REQUIRED TASK:
Output the records verbatim from the line holding "At what coordinates" through the end of the records, both ends included. Leave the pictures out.

***

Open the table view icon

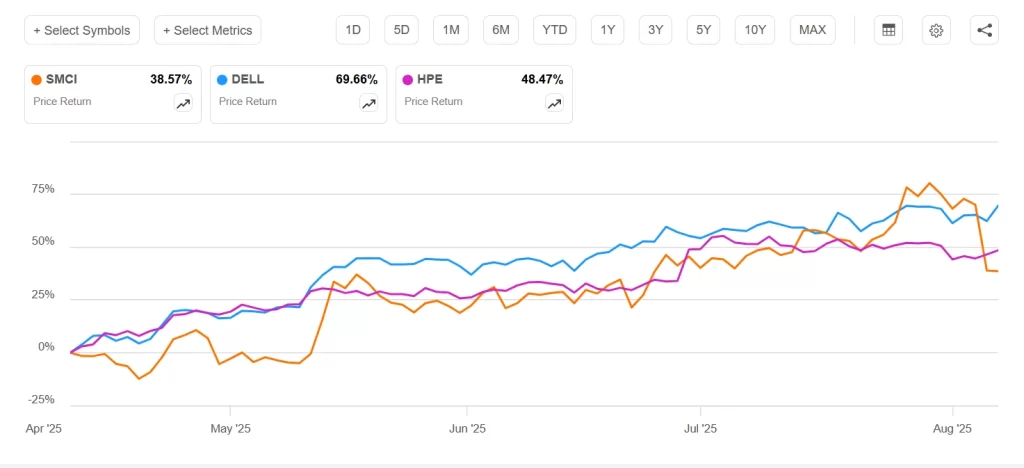click(x=887, y=30)
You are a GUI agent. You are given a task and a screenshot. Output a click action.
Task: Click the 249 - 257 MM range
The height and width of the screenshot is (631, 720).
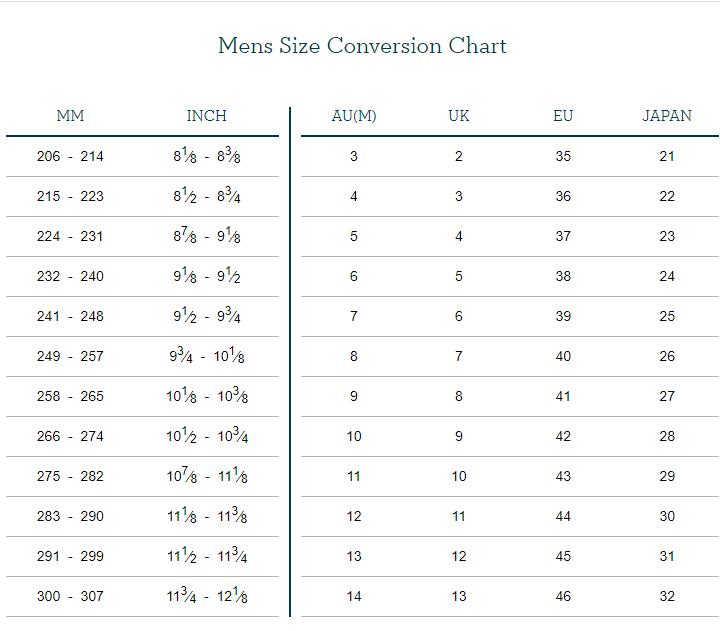[70, 357]
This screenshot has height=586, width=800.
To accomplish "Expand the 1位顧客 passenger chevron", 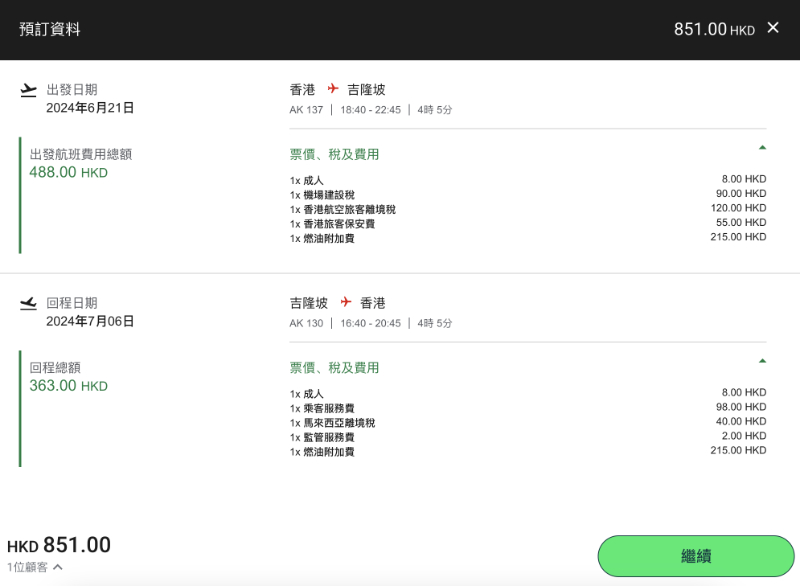I will (x=58, y=567).
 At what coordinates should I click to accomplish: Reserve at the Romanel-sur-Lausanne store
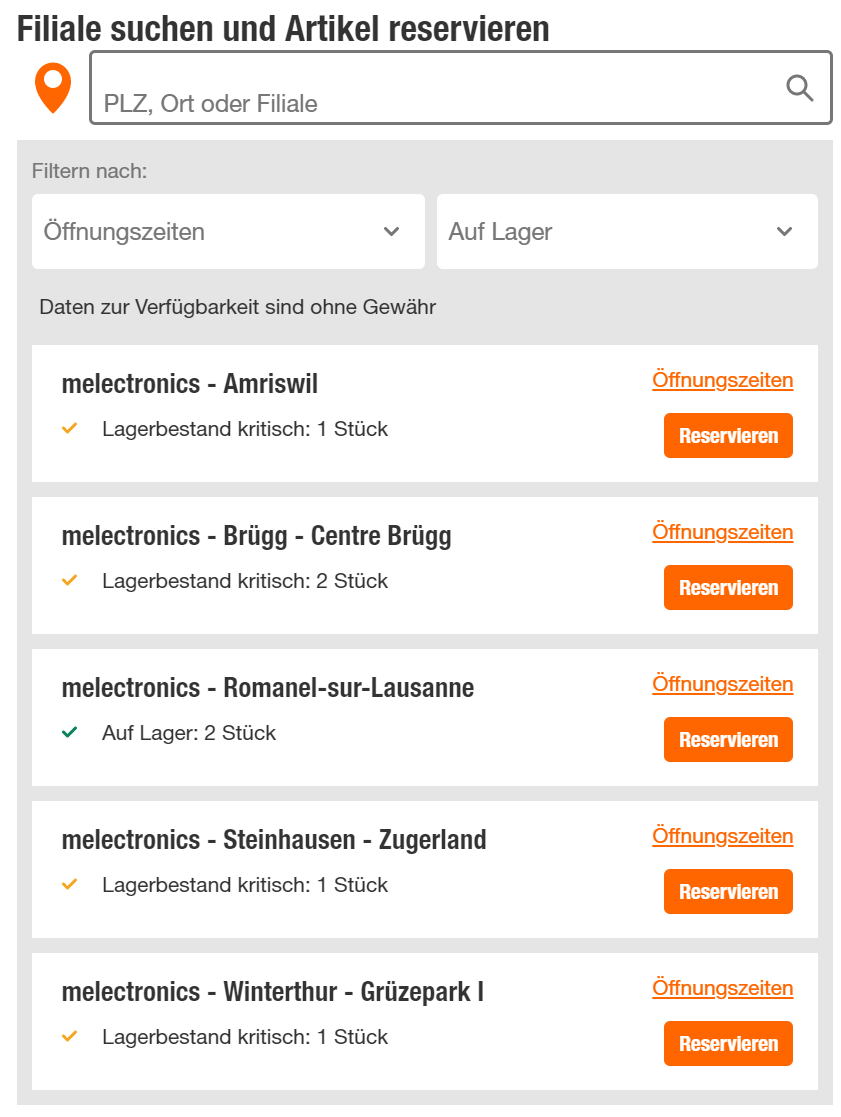click(x=728, y=740)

***

RESULT OF THE TASK:
 At what coordinates should I click to accomplish: Reserve at the Romanel-sur-Lausanne store
click(x=728, y=740)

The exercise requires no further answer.